Let $f$ be a nonnegative continuous function on $R$. We define $\psi(t) =m(\{x: f(x)>t\})$ for $t\geq 0$. I want to show that $\int_0^\infty \psi(t) \, dt$ exists and equal to $\int_{-\infty}^\infty f(x) \, dx$.
Please note that our integration is the Lebesgue integral. Intuitively I can see that the conclusion holds, and basically it's a consequence of the definition of the Lebesgue integration. I might be wrong.
Also, note that the given function is measurable because it's continuous. I've seen somewhere that this equality is called the distribution formula. Is it a standard theorem? Anyway, can we prove this result using the Tonelli theorem? I guess Tonelli's theorem will work. Can you please give me a little hint? Thanks so much.

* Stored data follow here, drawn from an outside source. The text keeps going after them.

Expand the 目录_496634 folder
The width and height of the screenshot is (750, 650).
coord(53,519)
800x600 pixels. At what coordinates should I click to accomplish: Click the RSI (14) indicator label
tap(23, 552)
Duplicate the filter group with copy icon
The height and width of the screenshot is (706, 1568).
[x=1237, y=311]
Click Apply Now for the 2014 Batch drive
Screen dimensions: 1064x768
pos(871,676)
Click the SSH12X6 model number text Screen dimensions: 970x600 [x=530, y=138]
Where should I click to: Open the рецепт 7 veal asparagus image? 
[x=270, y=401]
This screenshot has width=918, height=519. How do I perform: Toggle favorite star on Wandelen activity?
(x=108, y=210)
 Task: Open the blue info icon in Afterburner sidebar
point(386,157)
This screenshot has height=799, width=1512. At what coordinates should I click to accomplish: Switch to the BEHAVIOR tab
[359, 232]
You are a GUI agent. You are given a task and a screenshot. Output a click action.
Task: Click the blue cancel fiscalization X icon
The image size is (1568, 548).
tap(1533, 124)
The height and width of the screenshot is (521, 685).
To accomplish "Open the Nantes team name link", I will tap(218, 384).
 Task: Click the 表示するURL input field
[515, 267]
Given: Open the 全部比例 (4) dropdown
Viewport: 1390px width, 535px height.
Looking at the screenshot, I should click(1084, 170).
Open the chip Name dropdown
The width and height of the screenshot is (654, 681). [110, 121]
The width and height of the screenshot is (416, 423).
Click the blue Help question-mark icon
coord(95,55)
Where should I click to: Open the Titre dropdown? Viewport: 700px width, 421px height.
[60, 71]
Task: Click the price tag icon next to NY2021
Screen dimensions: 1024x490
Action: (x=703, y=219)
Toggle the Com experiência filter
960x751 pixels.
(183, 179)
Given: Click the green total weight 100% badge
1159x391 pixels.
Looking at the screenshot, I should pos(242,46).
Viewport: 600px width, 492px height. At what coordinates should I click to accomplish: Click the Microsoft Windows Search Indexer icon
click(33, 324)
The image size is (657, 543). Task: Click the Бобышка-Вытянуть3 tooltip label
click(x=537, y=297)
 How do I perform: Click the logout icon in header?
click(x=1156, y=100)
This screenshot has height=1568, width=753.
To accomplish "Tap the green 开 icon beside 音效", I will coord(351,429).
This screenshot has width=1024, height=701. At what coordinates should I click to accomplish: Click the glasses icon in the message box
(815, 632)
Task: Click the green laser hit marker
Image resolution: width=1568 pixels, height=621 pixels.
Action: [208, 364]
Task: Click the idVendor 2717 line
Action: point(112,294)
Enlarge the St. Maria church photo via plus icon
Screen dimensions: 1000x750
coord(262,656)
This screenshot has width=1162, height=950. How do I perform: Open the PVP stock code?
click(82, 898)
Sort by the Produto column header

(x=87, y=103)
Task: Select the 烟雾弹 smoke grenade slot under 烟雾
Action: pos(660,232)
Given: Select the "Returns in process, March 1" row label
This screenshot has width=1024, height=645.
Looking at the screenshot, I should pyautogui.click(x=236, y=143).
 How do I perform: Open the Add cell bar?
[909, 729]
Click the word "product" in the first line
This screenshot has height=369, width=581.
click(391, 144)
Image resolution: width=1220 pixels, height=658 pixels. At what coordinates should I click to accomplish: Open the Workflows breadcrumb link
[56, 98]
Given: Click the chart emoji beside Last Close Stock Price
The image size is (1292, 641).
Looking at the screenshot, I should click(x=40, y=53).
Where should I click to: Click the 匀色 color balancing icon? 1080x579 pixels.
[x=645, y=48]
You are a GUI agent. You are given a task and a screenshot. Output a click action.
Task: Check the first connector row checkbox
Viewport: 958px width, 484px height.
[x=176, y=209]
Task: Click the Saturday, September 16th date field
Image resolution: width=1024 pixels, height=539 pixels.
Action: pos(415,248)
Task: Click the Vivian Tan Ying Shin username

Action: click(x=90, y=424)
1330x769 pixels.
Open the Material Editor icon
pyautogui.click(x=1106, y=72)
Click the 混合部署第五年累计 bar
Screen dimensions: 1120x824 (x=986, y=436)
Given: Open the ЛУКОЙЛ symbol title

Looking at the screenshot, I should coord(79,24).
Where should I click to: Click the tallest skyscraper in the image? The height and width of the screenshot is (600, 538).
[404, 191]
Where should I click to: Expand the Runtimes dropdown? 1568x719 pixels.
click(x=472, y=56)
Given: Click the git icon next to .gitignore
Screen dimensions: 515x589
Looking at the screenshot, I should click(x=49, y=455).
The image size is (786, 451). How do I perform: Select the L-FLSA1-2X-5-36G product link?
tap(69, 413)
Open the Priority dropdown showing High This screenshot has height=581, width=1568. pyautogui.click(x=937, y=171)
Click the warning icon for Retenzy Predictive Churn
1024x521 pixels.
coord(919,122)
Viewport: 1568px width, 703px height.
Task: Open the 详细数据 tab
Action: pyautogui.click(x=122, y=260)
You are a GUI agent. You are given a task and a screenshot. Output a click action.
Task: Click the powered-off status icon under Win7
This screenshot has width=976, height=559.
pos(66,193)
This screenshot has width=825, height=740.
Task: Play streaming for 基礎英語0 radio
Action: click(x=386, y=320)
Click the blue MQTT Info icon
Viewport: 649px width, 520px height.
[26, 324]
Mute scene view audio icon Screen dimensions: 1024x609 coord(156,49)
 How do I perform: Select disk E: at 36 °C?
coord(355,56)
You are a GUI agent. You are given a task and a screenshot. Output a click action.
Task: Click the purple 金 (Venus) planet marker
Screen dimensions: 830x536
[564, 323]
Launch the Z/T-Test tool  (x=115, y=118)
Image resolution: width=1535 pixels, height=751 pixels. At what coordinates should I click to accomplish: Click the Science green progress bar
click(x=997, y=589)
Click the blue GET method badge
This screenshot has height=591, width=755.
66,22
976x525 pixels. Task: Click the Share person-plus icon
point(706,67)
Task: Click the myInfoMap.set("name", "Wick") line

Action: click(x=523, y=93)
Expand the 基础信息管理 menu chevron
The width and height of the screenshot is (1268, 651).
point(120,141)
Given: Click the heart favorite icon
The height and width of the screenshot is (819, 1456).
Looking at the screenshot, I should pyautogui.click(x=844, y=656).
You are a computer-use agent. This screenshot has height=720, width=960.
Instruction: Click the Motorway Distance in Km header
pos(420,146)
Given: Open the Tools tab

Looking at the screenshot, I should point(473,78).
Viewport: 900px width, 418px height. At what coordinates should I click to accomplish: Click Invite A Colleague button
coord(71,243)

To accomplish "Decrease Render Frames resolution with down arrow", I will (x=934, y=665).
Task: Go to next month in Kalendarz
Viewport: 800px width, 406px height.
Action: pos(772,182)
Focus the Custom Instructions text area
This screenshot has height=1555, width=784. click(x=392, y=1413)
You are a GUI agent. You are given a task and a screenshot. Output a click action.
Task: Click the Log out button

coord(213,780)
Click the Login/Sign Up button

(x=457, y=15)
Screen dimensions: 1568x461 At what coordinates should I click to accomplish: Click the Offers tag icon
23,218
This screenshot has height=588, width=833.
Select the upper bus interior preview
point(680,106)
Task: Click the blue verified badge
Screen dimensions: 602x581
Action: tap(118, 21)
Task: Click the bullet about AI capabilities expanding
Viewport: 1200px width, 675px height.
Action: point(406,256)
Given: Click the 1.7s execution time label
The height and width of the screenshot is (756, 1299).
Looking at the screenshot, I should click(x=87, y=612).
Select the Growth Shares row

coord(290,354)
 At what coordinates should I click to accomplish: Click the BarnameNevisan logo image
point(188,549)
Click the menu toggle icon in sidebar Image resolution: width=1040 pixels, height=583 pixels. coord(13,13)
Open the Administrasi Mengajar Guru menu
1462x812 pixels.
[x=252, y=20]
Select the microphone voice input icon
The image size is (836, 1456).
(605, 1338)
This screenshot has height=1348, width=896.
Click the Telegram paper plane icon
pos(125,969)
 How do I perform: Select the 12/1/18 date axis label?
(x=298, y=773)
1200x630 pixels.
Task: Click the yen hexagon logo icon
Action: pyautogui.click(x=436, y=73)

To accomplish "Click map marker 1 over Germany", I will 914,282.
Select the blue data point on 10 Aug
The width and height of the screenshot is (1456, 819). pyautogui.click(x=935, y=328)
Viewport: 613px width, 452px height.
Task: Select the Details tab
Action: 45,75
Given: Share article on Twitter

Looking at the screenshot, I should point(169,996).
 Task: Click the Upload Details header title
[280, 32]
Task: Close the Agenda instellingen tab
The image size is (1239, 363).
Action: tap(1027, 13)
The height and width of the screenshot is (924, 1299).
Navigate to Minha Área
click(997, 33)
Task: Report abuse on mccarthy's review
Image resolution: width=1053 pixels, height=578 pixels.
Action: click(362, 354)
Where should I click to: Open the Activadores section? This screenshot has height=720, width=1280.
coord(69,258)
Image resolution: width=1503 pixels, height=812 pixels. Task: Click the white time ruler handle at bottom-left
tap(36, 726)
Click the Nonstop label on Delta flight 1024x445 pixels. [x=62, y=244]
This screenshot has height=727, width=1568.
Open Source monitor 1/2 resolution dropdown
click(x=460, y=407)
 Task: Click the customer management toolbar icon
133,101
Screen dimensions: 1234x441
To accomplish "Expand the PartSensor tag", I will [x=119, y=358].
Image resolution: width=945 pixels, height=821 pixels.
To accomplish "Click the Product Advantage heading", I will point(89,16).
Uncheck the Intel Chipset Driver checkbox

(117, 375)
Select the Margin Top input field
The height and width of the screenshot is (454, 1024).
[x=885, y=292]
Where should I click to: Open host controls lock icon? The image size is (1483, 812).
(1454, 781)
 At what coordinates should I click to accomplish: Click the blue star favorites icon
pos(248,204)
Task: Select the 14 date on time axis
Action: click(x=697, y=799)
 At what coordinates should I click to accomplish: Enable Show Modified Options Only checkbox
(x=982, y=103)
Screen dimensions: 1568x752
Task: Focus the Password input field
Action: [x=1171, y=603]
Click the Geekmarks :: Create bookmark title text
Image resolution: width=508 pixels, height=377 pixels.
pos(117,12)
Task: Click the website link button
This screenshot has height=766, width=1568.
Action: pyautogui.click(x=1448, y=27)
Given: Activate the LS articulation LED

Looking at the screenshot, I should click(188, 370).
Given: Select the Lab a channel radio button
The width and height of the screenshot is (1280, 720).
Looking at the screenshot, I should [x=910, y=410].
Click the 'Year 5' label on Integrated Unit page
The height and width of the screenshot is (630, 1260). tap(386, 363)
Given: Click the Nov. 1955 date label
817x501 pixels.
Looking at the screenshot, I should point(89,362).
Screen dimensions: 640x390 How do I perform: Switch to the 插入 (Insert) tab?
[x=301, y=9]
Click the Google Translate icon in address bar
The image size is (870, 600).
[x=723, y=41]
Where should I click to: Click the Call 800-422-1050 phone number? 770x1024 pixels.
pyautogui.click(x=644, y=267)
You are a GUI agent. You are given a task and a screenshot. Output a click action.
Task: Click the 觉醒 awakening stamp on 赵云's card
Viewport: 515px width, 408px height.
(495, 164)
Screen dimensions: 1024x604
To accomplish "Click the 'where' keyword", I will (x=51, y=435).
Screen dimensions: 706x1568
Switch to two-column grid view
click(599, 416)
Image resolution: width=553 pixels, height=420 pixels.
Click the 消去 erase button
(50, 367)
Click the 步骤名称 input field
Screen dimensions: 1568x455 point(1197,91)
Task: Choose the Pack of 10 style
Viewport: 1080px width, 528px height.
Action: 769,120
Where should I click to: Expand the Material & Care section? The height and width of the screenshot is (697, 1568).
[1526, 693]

The key step is to write $\psi(t) = \int_{-\infty}^\infty \chi_{f(x) > t} \;dx$ where $\chi_{f(x) > t}$ is $1$ if $f(x) > t$ and $0$ otherwise. Then when you swap the order of integration, you get
$$ \int_{-\infty}^\infty \int_0^\infty \chi_{f(x) > t} \;dt\, dx = \int_{-\infty}^{\infty} f(x) \;dx. $$
Just think about each step carefully.